**Estratto del documento:**
Stampa 3D e cibo per cani e gatti: così l’Università di Padova ricicla il granchio blu

Nasce al Bo la prima filiera italiana che valorizza lo scarto ittico della specie aliena. L’impianto è attivo in un consorzio del Polesine. Disidrata polpa e carapace dell’animale, facendone derivare una farina riutilizzabile

Costanza Francesconi
Una cesta di granchi blu
Una cesta di granchi blu

Se nell’ecosistema lagunare è un totale pericolo pubblico, il granchio blu liofilizzato può diventare mangime per cani e gatti, materiale adatto alla stampa tridimensionale, sostanza appetibile per l’industria farmaceutica. Ridotto a una polvere granulosa simile a farina, previa disidratazione dell’acqua che trattiene nel carapace e polpa.

A questa trasformazione pionieristica lavora il dipartimento di Biomedicina comparata e Alimentazione dell’Università di Padova, autore del progetto pilota “RiPesca” sviluppato e coordinato dalla ricercatrice Marta Castrica in collaborazione con l’Università degli Studi di Milano e il ministero dell’Agricoltura, della sovranità alimentare e delle foreste, il Masaf.

La ricercatrice Marta Castrica
La ricercatrice Marta Castrica

Perché una cosa è certa: dalla primavera del 2023 è già costata troppo cara a pesca e acquacoltura venete (e non solo) l’invasione di questa specie predatoria originaria degli Stati Uniti. Una soluzione virtuosa e inedita al problema diventato presto endemico arriva dal protocollo steso da Castrica per sperimentare la prima filiera italiana di valorizzazione degli scarti ittici presso l’impianto.

**Indicazione operativa 1:** Stampa senza alcuna modifica le righe di dati, partendo dalla prima riga e proseguendo fino alla riga che contiene "I will coord(900,282).", estremi inclusi.
**Indicazione operativa 2:** Fornisci il seguito dell'articolo sul riciclo del granchio blu, riprendendo subito dopo l'ultima frase riportata.

**Righe di dati:**

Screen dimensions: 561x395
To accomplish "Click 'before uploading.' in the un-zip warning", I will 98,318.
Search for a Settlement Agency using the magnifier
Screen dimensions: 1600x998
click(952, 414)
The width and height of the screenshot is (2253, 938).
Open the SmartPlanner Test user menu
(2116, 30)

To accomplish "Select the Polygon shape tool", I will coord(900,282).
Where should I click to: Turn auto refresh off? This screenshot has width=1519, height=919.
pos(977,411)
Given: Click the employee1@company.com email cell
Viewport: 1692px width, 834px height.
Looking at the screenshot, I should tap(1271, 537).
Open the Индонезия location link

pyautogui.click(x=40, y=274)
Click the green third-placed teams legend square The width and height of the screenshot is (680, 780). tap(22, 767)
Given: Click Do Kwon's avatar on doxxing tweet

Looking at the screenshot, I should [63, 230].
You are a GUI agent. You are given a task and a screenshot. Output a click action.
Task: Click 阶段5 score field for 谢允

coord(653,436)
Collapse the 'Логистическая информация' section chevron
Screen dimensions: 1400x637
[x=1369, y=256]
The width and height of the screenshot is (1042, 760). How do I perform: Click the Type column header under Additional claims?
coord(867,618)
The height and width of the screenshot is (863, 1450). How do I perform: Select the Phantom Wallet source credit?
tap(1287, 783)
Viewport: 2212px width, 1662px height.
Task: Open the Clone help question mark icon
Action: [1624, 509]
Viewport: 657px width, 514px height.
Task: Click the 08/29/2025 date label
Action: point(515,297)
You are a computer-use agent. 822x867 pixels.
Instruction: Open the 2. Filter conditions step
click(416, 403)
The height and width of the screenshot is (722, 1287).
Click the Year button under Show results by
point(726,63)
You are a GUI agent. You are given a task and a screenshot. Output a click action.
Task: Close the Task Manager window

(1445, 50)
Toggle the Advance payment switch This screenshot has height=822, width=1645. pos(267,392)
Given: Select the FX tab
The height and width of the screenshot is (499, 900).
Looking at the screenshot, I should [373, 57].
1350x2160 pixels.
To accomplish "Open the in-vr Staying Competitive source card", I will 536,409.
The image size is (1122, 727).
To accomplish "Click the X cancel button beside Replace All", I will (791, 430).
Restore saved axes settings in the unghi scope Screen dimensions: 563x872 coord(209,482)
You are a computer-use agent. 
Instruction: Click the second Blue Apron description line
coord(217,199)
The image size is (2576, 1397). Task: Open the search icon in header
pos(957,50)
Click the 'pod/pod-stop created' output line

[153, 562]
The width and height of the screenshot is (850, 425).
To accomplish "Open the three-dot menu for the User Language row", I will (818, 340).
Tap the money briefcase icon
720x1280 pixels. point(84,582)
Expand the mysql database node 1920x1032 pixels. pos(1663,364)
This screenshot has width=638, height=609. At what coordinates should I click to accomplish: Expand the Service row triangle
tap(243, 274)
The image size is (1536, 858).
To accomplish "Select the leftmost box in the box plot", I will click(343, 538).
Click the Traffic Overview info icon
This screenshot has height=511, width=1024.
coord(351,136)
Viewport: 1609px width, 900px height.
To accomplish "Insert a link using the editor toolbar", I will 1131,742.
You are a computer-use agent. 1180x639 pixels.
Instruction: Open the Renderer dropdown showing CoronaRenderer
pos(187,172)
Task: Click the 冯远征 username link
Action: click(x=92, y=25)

**Risposta scritta 1:**
Screen dimensions: 561x395
To accomplish "Click 'before uploading.' in the un-zip warning", I will 98,318.
Search for a Settlement Agency using the magnifier
Screen dimensions: 1600x998
click(952, 414)
The width and height of the screenshot is (2253, 938).
Open the SmartPlanner Test user menu
(2116, 30)

To accomplish "Select the Polygon shape tool", I will coord(900,282).

**Risposta scritta 2:**
La stazione appaltante scelta come partner di progetto ( e appena finanziata dall’ateneo patavino con 40 mila euro) è il Consorzio delle cooperative pescatori del Polesine organizzazione produttori. Si trova a Porto Tolle, Rovigo, e ha visto il suo fatturato annuo precipitare da 60 milioni a 13 tra il prima e dopo granchio blu.

La sperimentazione

Il polo produttivo è, o meglio era, la patria dell’unica cozza con denominazione di origine protetta in Italia, terra natìa della vongola del Polesine, di lupini, fasolari, tartufi, cannelli e ostriche: il ben di dio della Sacca di Scardovari, oggi in ginocchio perché a secco delle sue specie autoctone.

Come funziona il macchinario

Da gennaio l’impianto di trasformazione ed essiccazione brevettato dalla start-up Feed From Food srl e installato in loco prova a dare una svolta. È un cassone mobile, controllabile da remoto, per dimensioni e forma simile a un frigorifero.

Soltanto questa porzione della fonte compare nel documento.